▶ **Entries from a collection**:
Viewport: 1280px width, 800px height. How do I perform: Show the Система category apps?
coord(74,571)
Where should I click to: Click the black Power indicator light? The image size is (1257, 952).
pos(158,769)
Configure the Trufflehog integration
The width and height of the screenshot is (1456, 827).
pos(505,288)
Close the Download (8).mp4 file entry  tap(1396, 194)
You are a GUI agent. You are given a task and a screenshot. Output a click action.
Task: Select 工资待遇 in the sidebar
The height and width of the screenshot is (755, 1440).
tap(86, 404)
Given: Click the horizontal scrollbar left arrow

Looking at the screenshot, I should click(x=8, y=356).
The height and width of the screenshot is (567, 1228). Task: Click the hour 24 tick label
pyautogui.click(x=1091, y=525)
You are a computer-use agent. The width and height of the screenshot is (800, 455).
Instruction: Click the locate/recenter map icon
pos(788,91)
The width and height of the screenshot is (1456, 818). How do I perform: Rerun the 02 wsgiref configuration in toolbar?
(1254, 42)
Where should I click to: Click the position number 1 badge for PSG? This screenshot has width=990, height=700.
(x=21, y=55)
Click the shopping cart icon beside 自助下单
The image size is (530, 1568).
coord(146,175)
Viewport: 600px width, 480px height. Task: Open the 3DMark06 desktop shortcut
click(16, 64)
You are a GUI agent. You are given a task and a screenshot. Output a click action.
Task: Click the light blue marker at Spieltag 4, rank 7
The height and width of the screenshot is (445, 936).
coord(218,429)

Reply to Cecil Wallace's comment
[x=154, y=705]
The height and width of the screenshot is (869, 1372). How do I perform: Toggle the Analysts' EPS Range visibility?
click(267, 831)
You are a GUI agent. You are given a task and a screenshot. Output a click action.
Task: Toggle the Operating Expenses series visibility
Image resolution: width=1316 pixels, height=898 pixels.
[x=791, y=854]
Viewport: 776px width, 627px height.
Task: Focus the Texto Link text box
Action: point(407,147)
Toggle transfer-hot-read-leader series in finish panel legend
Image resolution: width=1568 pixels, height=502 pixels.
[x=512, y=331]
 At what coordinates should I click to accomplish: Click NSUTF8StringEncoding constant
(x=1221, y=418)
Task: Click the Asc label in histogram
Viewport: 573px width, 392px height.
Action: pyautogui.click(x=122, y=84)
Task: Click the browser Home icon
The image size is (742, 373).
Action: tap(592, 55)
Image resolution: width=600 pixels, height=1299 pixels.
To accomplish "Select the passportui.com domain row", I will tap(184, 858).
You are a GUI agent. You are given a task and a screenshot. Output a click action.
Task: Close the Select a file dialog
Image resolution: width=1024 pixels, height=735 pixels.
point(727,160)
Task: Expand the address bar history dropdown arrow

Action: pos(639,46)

▶ **OBJECTIVE**: Rewrite all the records above, changing "GUI agent" to "interface agent" and leaving everything else unchanged.

▶ **SOLVED PROBLEM**:
Viewport: 1280px width, 800px height. How do I perform: Show the Система category apps?
coord(74,571)
Where should I click to: Click the black Power indicator light? The image size is (1257, 952).
pos(158,769)
Configure the Trufflehog integration
The width and height of the screenshot is (1456, 827).
pos(505,288)
Close the Download (8).mp4 file entry  tap(1396, 194)
You are a interface agent. You are given a task and a screenshot. Output a click action.
Task: Select 工资待遇 in the sidebar
The height and width of the screenshot is (755, 1440).
tap(86, 404)
Given: Click the horizontal scrollbar left arrow

Looking at the screenshot, I should click(x=8, y=356).
The height and width of the screenshot is (567, 1228). Task: Click the hour 24 tick label
pyautogui.click(x=1091, y=525)
You are a computer-use agent. The width and height of the screenshot is (800, 455).
Instruction: Click the locate/recenter map icon
pos(788,91)
The width and height of the screenshot is (1456, 818). How do I perform: Rerun the 02 wsgiref configuration in toolbar?
(1254, 42)
Where should I click to: Click the position number 1 badge for PSG? This screenshot has width=990, height=700.
(x=21, y=55)
Click the shopping cart icon beside 自助下单
The image size is (530, 1568).
coord(146,175)
Viewport: 600px width, 480px height. Task: Open the 3DMark06 desktop shortcut
click(16, 64)
You are a interface agent. You are given a task and a screenshot. Output a click action.
Task: Click the light blue marker at Spieltag 4, rank 7
The height and width of the screenshot is (445, 936).
coord(218,429)

Reply to Cecil Wallace's comment
[x=154, y=705]
The height and width of the screenshot is (869, 1372). How do I perform: Toggle the Analysts' EPS Range visibility?
click(267, 831)
You are a interface agent. You are given a task and a screenshot. Output a click action.
Task: Toggle the Operating Expenses series visibility
Image resolution: width=1316 pixels, height=898 pixels.
[x=791, y=854]
Viewport: 776px width, 627px height.
Task: Focus the Texto Link text box
Action: point(407,147)
Toggle transfer-hot-read-leader series in finish panel legend
Image resolution: width=1568 pixels, height=502 pixels.
[x=512, y=331]
 At what coordinates should I click to accomplish: Click NSUTF8StringEncoding constant
(x=1221, y=418)
Task: Click the Asc label in histogram
Viewport: 573px width, 392px height.
Action: pyautogui.click(x=122, y=84)
Task: Click the browser Home icon
The image size is (742, 373).
Action: tap(592, 55)
Image resolution: width=600 pixels, height=1299 pixels.
To accomplish "Select the passportui.com domain row", I will tap(184, 858).
You are a interface agent. You are given a task and a screenshot. Output a click action.
Task: Close the Select a file dialog
Image resolution: width=1024 pixels, height=735 pixels.
point(727,160)
Task: Expand the address bar history dropdown arrow

Action: pos(639,46)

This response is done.